After hiking Hone Quarry Falls, Andy and I returned last spring to hike another trail in the area. This one, Hone Quarry Ridge — which, as I’ve written before, is one of the least used trails in George Washington National Forest.
- Five mile loop hike
- A small 1,480-foot elevation gain
- Level Three of Five difficulty
The hike was set to be easy and essentially an excuse for us to stroll through the forest . . .
At times, grass was so plush that it covered the path as we walked the yellow blaze Big Hollow Trail. Then it would give way to bright green moss that stretched to our sides, covering the ground in green. Meanwhile, the sun was bright and threw warm rays onto our shoulders before canopy shadows shaded us once more . . .
The ferns seemed to appreciate the indirect sun too — They stretched beside the trail full and thick, as did the new growth . . .
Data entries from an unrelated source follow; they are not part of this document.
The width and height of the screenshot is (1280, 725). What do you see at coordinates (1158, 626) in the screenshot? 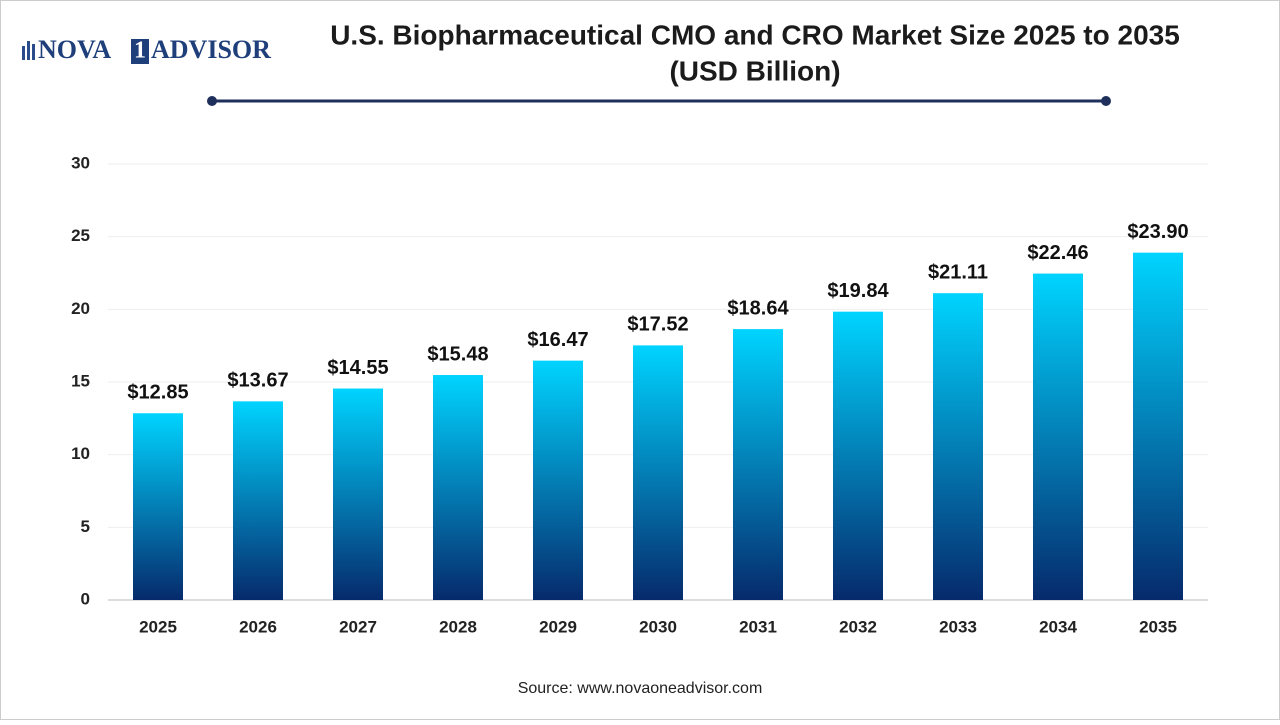
I see `x-tick-label: 2035` at bounding box center [1158, 626].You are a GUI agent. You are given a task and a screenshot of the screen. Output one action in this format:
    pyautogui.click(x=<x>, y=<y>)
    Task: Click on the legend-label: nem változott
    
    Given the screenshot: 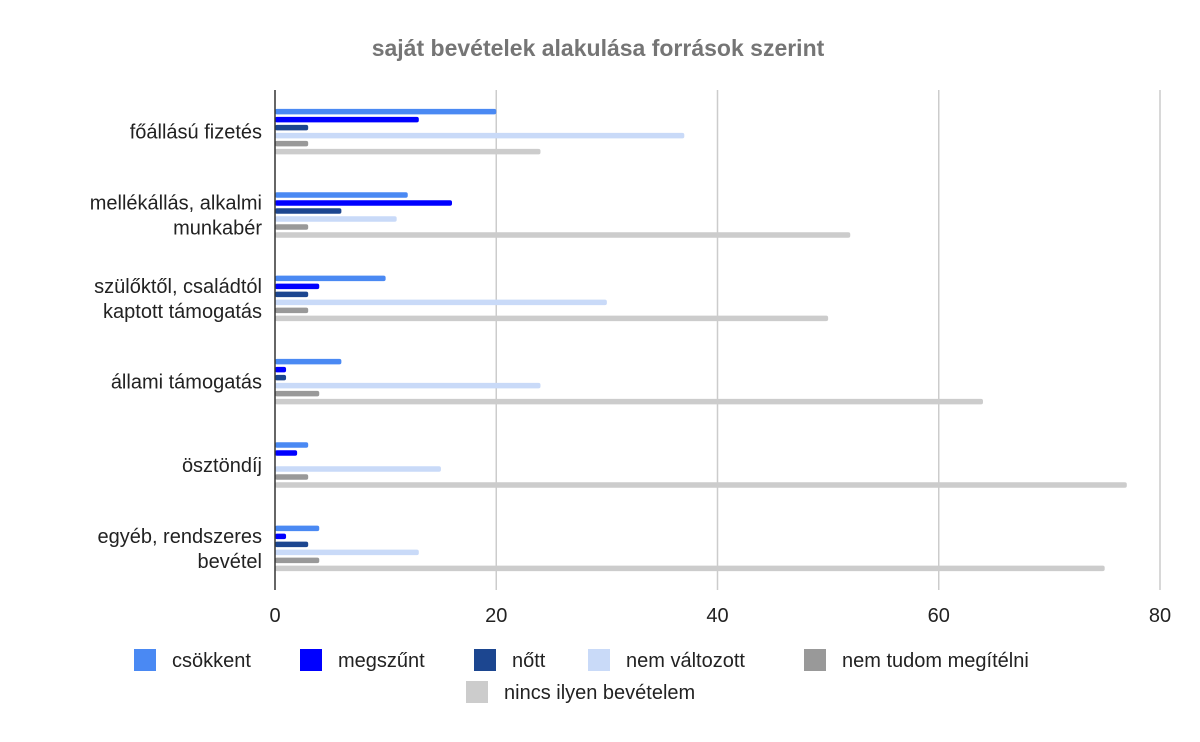 What is the action you would take?
    pyautogui.click(x=686, y=661)
    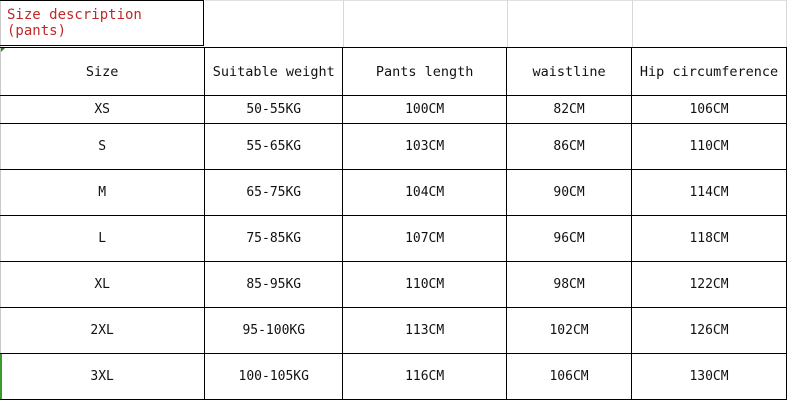 Image resolution: width=787 pixels, height=400 pixels. Describe the element at coordinates (274, 284) in the screenshot. I see `cell-weight: 85-95KG` at that location.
and I have to admit — Seeing young green life gives me more hope in our world than any other.
The mountain laurel and other flowers were in full bloom also, so of course I had to stop to see them . . .
Soon our trail turned to the Hone Quarry Mountain trail and we began to ascend the mountain . . .
Here, a mini view before a teasing overlook named Abbie Point . . .
There was another smaller lookout ahead but for the most part, nature grew to cover the view, which in truth is fine by me.
Continuing on though, the true treat: wild lady slipper orchids . . .
A five-mile hike never feels long enough in some sense — I long to walk further and have more distance, always. However, shorter hikes take the pressure off returning before dark — When there is a shorter distance, there is more time to sit or wander and truly absorb nature . . . so that is what we did.
We ambled by the slow-moving stream, we meandered past the forest flowers, and we paused in the flashes of sunlight . . .
Nature is beautiful — There is no better way to say it as words will never properly capture the feeling nor charm that exists here. Therefore, even though the distance covered was small and the vista not grand, that sensation of being in a forest — well, that is sensation I chase. That is the sensation I seek.